Paul smiled. ‘So how much are we worth? What was in the two wagons?’

‘Food and fuel, mostly,’ Henderson said. ‘They were desperate.’

‘What happened after the café bombing?’ Joel asked.

‘Things got hairy,’ Henderson said. ‘The bombings did exactly what we’d hoped. Half the senior Gestapo were killed in the blast and Rouen’s military commander was sacked. The regional governor staged a crackdown. Gaspard and at least twenty of his cronies were arrested, tortured and hanged on a specially built gallows outside the main station.’

‘It’s a miracle the communists didn’t shoot us,’ Paul said.

‘Fortunately for you two, there wasn’t much love lost between Gaspard’s communists and the Maquis who captured you.

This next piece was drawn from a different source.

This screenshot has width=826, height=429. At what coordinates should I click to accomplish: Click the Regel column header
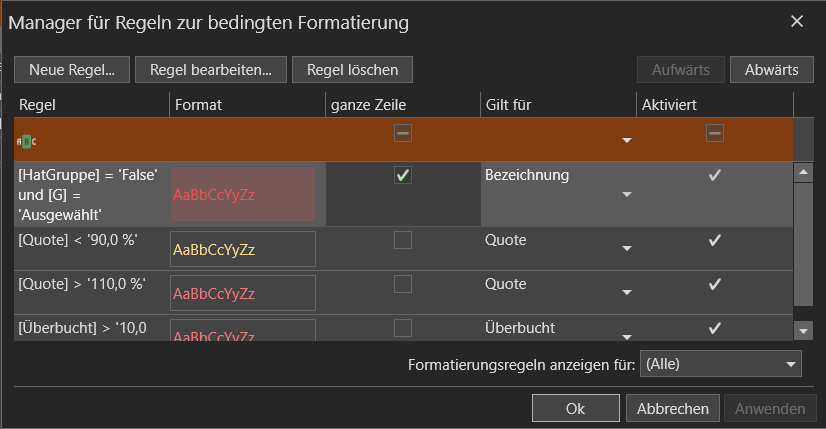pos(92,104)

Maxine used her contacts to find out that you were both alive and sent envoys to Rouen to negotiate your release.’

‘But it was all railway workers who guarded us,’ Paul said.

Henderson nodded, as Joel hungrily licked the foil from a bar of melted chocolate. ‘I sent a message to Boo on campus. The Rouen communists still had a radio operator in contact with Britain. We made it clear to their new leadership that they’d never get another parachute drop if you two were harmed.’

‘Still took eight weeks,’ Paul moaned.

Henderson explained. ‘The Maquis made ransom demands that were impossible to meet. They wanted heavy weapons that no resistance group has and vast quantities of food and fuel. I had to give some ground in the end, because I didn’t like the idea of you two being locked up if the Allies swept into town.’

Paul gasped. ‘So our guys finally broke out of Normandy?’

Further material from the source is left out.